**REQUIREMENT:** In the letter about editing "The Elephant Man," which film was Anne Coates's first job as 1st editor?

+++ SOURCE TEXT +++

First and foremost I wanted to share my regret that I am unable to submit a film to what should be an extraordinary Film Festival event. I am in awe of what you have put together so quickly. Unfortunately, my YouTube partner and I are stuck in the middle of making a short film that is far from complete and wouldn’t you know it, his wife is now expecting their first child, so who knows when our film will ever get done. Regardless, I’ll be there to watch all of the Imagination Connoisseur’s films and cheer on the creative work that everyone puts out. Should be a great time.

I am writing to you today because I recently watched “The Elephant man” which as you know is one of David Lynch’s greatest films. Stuffed with amazing performances and score, as well as editing. I’ve mentioned to you in many of my letters that I too am an editor like yourself. Not nearly as successful, but nonetheless doing the daily grind, with probably my biggest gig to date being lead editor for one season of the Lingerie Football League.

But like yourself, while watching a film, more than anything, I am cursed with noticing the editing over even the story. Well those go hand and hand. So watching “The elephant man” put me into one of those moods to constantly PAUSE, REWIND,REPEAT. The editing is fantastic in this film. I know Lynch has always been extremely hands on when it comes to the cutting room with most of his projects, but for some reason this one feels more reserved. It feels less tinkered with by Lynch. It has its own look, feel, and pacing that some of his more manic films don’t with the exception of maybe “The Straight Story”.

I realized that its because it was cut by the legendary Anne Coates. A marvelous editor from the early days of cinema. Her first cutting job where she took on the duties of 1st editor was in 1954 when she cut “The Pickwick papers”. Before that, she enjoyed being under the mentorship of editor John Seabourne, acting as his Assistant editor. Seabourne’s work includes; “The Green Buddha” and “The man without a face”. He was reaching the end of his career and would let Anne cut entire sequences just so that he could go home early. He taught her not to do too much fiddling around with match cutting so that she could cut at the heart of the scene.

+++ EXERCISE DATA +++

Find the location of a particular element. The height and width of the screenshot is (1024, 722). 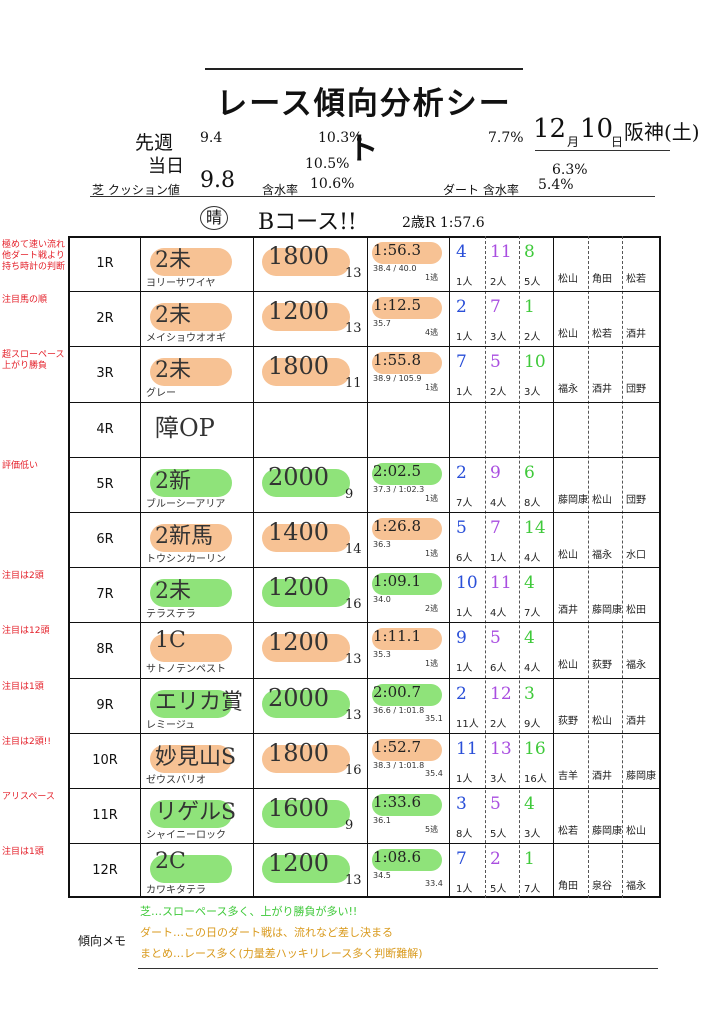

finish-horse-number: 16 is located at coordinates (535, 748).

+++

**RESULT FOR THIS EXERCISE:** "The Pickwick papers," which she cut in 1954.